The Astros Own The Red Sox

The Astros Own The Red Sox

Apple watches, Alex Cora, Clam Chowda, and Sam Adams it don’t matter Stros in 4. BIG PAPI AINT WALKING THRU THAT DOOR.

The game started off a little shaky with Jake Odorizzi doing his best Dallas Keuchel by looking bad early in the first then going straight to cruise mode. As the angry mob begins to form outside the gates to burn Odo at the stake. MY GUY WENT COMPLETE PSYCHO AND SHUT DOWN THE RED SOX OFFENSE. Ok, maybe a slight overreaction there but 5 IP 3 ER 6K and his first career win as an Astro will do.

CRISTIAN JAVIER IS A GOD AMONG US MERE MORTALS. This is the role he will thrive in and be an ALL STAR. Yes, he should be in the roto but his ceiling is the highest as a bridge guy/ high leverage/ piggyback starter. This philosophy in the playoffs will work with him and Garcia and I want to say it makes us the clear favorite in the AL.
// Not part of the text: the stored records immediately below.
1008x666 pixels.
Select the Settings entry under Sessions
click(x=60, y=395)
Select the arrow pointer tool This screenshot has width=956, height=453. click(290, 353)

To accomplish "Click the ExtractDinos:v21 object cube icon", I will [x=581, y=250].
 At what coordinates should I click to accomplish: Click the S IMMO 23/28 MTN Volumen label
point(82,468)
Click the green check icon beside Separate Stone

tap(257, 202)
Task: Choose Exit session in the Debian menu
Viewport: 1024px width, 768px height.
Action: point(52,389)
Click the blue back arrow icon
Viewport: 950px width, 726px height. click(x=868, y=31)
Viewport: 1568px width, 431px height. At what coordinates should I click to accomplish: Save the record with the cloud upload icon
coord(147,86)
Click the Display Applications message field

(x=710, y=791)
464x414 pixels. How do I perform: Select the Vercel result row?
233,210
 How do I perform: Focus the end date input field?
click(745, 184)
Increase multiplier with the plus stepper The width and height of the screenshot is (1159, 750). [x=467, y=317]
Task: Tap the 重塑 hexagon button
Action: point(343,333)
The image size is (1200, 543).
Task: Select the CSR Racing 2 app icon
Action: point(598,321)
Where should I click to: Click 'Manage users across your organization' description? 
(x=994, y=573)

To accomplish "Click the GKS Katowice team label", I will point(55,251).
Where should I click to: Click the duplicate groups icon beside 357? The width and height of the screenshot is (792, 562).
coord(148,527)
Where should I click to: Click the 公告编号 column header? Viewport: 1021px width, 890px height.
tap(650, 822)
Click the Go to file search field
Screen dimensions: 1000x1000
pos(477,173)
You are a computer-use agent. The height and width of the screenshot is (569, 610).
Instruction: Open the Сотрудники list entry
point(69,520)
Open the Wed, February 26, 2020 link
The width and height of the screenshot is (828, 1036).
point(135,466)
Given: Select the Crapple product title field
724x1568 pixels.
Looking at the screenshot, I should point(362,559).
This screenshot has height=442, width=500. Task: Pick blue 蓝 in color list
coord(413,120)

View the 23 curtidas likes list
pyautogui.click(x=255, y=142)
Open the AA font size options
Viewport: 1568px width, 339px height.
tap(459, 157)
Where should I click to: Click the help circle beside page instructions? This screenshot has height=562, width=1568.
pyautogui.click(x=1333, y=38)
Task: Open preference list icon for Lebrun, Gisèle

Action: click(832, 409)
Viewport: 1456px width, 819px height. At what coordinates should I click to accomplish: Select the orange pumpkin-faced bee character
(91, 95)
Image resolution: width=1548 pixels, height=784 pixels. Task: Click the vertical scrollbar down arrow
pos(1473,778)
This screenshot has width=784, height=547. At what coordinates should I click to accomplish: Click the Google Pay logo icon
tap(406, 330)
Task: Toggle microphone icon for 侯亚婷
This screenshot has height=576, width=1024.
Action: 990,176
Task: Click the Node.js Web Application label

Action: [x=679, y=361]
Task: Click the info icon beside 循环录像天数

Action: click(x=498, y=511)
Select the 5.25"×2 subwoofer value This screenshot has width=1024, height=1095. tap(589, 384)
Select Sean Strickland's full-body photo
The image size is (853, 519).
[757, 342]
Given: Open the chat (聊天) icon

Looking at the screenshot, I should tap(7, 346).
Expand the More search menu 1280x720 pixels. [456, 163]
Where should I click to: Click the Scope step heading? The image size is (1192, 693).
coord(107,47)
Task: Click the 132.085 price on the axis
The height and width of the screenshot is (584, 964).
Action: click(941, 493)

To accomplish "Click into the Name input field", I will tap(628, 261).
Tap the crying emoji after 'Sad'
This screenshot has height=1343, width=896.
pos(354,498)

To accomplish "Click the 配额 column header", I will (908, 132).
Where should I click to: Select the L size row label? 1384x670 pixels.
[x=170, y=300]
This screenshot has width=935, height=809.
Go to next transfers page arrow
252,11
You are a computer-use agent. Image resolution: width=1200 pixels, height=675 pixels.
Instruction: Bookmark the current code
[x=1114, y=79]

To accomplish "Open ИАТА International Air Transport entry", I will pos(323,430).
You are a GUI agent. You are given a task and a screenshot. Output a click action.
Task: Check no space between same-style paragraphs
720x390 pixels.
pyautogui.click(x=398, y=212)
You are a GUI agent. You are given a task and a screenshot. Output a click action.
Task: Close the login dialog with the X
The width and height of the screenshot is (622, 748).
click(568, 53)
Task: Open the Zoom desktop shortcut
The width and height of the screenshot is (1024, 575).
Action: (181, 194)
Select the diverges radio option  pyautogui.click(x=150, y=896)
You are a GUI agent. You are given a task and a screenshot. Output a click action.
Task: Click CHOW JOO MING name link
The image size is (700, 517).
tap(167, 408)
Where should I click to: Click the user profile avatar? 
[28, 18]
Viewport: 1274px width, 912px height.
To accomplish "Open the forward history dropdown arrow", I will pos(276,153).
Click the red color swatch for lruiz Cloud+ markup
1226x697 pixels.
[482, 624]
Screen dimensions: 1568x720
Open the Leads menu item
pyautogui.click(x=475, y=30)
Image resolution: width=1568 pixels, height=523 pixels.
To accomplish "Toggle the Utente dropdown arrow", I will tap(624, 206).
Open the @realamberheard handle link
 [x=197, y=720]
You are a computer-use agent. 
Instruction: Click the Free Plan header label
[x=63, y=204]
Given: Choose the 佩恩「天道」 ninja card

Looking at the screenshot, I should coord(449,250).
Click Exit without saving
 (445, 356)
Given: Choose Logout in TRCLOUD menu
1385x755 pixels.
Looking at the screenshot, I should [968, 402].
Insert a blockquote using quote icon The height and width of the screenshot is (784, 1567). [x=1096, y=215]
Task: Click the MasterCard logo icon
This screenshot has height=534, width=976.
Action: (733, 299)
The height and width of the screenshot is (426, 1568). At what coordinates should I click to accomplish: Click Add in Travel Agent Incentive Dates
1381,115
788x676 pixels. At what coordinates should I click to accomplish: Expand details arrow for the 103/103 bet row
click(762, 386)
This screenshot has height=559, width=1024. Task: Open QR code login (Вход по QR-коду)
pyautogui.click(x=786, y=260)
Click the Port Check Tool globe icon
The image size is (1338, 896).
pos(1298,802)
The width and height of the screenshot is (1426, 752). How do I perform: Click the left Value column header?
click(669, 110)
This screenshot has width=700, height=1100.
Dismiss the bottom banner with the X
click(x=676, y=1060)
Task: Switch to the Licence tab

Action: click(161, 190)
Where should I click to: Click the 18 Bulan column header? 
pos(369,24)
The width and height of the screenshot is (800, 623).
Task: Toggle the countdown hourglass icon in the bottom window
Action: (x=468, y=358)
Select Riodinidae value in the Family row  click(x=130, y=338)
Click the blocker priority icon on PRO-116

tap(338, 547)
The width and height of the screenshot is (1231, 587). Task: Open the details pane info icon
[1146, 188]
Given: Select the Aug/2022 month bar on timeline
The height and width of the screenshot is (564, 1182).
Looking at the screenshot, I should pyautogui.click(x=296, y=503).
Javier went 4 innings in relief with 3Ks 1 hit allowed and didn’t even break a sweat. Elite.

Welp. The offense is locked the fuck in. Seventeen. SEVENTEEN HITS. Scoring 8 runs off this supposedly great Sox team. When this team is locked in it is so damn fun to watch and scary for the league. Mr. I Am Feeling Sexy had another multi-hit game, we all got Bregnant on a boombah and he is finally feeling spicy at the plate, Uncle Mike had 3 knocks again just quietly RAKING. Tucker and Straw with multi-hit games and the 2017 MVP with a boombah. I AM BRICKED UP.

Anyways, we go for the sweep which is virtually impossible with this team so congrats on taking one today Boston.